Estate Carnation

Brand: Solstice Scents

Scent Description: This perfume is a spicy amber-heavy Oriental with a base of our house vanilla (Estate Vanilla), sweet opium smoke, pink carnations, Moroccan rose absolute, olibanum resin and a touch of cool powdery orris root. It’s a very spicy, sweet, rich amber blend steeped with pink carnation petals. Goes on strong and takes a few minutes to settle down and meld with your skin chemistry before you can get an impression of the true fragrance but when it begins to unfurl it is thick, mysterious, elegant and haunting at once. A sophisticated perfume that is completely different than our more carnation-heavy Winter Dove, which is a sweet gourmand vanilla carnation. Estate Carnation is very complex and deeper, a sultry golden perfume.

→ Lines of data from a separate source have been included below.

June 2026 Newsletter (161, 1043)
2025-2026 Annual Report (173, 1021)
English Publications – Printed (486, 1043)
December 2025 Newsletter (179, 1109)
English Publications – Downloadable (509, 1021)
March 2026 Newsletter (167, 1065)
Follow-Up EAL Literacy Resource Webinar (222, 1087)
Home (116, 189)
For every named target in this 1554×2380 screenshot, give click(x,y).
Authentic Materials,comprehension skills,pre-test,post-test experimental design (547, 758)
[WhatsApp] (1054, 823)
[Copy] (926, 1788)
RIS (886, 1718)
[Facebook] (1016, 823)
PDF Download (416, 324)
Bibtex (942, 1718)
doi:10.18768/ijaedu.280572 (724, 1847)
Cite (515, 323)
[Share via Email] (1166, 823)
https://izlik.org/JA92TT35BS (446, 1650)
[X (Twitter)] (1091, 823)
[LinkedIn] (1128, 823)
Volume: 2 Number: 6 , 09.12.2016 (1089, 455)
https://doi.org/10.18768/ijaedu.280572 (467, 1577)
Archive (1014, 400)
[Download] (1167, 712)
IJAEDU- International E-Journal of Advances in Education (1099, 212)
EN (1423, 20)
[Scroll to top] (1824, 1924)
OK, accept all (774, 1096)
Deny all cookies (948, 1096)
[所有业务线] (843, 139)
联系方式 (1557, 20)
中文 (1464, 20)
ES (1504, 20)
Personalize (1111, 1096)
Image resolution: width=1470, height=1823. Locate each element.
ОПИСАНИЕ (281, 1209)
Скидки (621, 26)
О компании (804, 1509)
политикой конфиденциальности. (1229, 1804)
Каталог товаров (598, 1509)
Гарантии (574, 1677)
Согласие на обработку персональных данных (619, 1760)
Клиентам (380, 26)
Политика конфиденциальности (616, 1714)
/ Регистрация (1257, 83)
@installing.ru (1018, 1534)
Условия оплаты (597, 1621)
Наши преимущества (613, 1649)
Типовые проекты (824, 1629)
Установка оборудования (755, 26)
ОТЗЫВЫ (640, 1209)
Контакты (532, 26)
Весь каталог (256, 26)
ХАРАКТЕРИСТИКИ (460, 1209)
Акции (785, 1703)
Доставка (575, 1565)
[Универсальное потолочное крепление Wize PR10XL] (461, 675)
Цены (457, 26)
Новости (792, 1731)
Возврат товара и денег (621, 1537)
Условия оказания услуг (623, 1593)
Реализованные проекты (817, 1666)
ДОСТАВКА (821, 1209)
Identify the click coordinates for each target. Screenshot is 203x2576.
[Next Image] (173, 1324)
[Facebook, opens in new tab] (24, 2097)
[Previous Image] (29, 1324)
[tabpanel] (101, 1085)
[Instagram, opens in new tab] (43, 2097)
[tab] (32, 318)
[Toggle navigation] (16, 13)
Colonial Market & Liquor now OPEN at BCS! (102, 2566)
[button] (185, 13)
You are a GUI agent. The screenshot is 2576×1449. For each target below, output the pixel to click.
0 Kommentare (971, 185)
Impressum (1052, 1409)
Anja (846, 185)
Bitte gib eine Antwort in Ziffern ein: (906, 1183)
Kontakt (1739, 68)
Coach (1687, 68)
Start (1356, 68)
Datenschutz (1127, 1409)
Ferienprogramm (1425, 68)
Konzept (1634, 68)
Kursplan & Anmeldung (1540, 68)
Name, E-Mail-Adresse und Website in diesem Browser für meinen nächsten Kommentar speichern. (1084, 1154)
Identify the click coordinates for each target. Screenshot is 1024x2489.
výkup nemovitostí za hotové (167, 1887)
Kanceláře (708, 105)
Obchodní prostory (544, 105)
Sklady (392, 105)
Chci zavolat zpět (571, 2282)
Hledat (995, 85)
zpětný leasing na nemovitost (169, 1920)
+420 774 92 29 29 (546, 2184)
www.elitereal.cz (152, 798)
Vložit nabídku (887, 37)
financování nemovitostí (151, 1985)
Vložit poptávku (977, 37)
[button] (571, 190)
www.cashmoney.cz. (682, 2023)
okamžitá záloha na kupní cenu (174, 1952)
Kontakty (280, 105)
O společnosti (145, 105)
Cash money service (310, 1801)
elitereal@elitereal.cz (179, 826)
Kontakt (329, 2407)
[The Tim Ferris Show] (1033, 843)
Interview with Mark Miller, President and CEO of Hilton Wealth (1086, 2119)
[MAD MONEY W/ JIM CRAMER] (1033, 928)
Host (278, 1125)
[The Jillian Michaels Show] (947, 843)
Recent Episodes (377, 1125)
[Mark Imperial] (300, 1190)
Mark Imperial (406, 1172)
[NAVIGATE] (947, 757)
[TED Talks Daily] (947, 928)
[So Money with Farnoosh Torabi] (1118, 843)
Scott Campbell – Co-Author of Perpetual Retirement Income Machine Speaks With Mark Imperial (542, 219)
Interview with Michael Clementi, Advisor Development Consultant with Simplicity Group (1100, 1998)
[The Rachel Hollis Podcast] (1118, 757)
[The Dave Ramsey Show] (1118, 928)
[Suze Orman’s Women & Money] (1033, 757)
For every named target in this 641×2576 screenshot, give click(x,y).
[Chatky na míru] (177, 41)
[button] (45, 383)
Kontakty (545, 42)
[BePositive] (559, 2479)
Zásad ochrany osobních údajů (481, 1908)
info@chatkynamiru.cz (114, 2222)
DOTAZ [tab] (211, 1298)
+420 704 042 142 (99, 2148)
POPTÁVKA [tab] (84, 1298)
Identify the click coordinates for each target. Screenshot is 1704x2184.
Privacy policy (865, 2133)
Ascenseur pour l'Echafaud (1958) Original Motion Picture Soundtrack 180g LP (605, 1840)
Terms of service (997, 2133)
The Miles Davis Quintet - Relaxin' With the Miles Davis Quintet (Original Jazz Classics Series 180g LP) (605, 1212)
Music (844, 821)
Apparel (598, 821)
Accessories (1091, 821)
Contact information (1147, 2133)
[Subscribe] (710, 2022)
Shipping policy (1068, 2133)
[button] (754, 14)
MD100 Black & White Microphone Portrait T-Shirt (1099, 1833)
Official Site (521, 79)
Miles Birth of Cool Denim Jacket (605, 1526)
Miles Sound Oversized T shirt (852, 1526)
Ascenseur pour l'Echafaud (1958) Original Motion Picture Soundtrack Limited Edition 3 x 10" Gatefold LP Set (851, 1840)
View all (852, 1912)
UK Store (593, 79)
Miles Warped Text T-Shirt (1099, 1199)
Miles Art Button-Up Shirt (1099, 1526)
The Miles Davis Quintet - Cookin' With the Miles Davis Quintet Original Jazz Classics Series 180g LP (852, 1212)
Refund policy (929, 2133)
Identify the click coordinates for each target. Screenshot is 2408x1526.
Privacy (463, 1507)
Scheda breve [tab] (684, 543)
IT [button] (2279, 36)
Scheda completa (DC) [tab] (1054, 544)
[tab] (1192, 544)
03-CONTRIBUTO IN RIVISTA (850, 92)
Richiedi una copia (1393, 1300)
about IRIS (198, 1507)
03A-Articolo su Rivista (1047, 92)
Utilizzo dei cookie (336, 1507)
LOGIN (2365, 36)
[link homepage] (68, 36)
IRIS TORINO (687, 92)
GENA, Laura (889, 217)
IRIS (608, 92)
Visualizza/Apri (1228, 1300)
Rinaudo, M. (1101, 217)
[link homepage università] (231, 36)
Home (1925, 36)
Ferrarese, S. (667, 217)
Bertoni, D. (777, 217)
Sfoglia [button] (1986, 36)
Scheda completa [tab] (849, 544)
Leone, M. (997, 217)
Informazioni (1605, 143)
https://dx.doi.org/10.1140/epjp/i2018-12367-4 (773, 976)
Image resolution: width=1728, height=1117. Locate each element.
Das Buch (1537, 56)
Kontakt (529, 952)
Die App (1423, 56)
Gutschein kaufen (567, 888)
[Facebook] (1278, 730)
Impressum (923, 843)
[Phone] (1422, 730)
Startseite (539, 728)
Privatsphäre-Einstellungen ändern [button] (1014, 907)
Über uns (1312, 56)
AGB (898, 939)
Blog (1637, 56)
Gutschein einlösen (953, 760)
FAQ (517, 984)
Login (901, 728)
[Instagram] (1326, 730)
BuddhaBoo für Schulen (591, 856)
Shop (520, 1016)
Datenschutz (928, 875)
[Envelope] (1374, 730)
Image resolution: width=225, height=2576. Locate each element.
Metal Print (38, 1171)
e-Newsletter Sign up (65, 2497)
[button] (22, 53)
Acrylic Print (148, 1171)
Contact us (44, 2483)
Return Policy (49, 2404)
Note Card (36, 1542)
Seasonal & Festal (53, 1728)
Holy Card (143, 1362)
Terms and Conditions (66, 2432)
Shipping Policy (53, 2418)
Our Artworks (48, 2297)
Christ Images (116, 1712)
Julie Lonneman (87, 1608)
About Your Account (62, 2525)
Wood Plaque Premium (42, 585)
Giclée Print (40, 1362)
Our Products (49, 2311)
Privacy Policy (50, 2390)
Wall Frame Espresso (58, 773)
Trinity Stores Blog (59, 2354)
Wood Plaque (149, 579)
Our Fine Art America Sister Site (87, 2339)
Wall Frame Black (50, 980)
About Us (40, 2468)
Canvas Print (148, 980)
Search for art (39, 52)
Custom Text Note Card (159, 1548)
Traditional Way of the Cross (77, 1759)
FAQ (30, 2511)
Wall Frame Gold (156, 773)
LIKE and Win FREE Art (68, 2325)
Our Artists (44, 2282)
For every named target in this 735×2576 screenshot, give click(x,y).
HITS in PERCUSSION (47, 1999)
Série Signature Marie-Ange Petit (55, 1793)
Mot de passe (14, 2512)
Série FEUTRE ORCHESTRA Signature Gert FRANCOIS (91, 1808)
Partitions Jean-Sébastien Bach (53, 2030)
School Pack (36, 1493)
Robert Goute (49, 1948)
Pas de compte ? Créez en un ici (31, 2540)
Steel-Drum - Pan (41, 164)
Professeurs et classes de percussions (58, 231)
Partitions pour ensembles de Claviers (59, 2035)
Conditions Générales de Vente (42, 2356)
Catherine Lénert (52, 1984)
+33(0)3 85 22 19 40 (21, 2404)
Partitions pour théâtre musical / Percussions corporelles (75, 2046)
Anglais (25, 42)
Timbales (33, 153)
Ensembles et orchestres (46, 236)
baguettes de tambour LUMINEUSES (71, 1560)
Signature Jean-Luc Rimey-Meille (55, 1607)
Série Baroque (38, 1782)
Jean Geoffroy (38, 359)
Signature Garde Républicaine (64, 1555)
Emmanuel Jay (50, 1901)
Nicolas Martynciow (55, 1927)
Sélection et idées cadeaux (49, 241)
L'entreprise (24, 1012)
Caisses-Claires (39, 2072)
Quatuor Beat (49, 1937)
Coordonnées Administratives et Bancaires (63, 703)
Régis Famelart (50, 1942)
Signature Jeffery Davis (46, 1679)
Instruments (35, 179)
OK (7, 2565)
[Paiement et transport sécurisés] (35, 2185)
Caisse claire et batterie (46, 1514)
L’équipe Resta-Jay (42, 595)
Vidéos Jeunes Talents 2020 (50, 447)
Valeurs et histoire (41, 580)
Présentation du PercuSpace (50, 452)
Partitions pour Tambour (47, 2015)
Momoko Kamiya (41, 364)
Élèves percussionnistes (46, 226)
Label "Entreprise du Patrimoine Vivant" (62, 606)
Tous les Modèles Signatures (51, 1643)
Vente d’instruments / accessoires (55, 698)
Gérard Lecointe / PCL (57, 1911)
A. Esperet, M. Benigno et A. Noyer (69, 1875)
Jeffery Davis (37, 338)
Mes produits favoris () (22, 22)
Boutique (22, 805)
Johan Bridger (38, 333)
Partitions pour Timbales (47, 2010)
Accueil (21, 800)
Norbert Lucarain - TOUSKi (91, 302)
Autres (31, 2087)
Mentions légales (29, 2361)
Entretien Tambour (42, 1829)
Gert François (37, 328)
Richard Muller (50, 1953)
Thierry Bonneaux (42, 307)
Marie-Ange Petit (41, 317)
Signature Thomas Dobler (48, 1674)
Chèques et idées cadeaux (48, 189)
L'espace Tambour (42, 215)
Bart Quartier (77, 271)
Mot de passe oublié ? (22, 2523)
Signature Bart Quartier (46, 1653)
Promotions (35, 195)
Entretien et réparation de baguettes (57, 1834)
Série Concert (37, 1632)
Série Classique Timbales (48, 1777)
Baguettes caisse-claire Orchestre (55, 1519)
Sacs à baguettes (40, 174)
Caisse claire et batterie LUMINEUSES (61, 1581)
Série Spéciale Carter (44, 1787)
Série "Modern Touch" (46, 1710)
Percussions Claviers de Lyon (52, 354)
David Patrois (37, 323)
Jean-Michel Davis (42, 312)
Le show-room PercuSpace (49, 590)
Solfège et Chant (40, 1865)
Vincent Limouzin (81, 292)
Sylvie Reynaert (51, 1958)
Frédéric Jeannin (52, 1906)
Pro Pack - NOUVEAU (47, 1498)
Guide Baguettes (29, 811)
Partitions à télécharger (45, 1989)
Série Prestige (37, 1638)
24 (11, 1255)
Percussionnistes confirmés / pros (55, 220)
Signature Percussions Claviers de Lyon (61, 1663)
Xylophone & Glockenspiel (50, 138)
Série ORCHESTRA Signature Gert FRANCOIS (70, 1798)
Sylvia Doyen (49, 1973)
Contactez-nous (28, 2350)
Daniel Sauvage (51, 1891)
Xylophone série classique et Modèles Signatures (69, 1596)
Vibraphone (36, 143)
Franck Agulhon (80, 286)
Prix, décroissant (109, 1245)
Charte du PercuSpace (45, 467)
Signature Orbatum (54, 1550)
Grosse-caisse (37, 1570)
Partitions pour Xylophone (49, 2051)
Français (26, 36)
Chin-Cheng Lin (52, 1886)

1 thought on “Estate Carnation”

  1. This review is for the EDP version. I don’t believe any of Angela’s Estate scents are available in perfume oil format. This has been aging for a looooong time, over a year at least. I won’t lie, Estate Carnation opens with some downright scary sharp animalic notes. I’m not talking about smelling like animals in a hay filled barn or anything. I’m talking about smelling more like the ass end of a farm animal. Angela warns in the description that EC has a strong opening and needs some time to settle down. Woah, she wasn’t kidding. My initial knee jerk reaction was to scrub this because it smelled so rank. I’m really happy that I stuck it out because once this settles (at around 30+ minutes post application) it smells a thousand times better. Thankfully the amber in this didn’t turn into “doom powder” on me. I seem to have some of my best luck with Solstice Scents dark ambers. My skin chemistry and ambers have a hard time getting along. The final result of this on my skin reminds me very much of a vintage resinous Oriental perfume blend. Think of the OG 1970’s version of YSL’s Opium or EL’s Youth Dew, something along those lines. The carnation in this definitely isn’t as pronounced as it is in Winter Dove but it’s in there. The same goes for the opium smoke, it’s very subtle. 6 hours after I sprayed this in the crooks of my arms and I can still smell it if I put my nose up to my skin. It’s lost a lot of it’s initial oomph but it’s still quite noticeable. On me this is very much an amber forward and not a carnation forward scent. The carnation is there but it’s not the focal point. It’s more of a supportive note to the perfume blend rather than the star.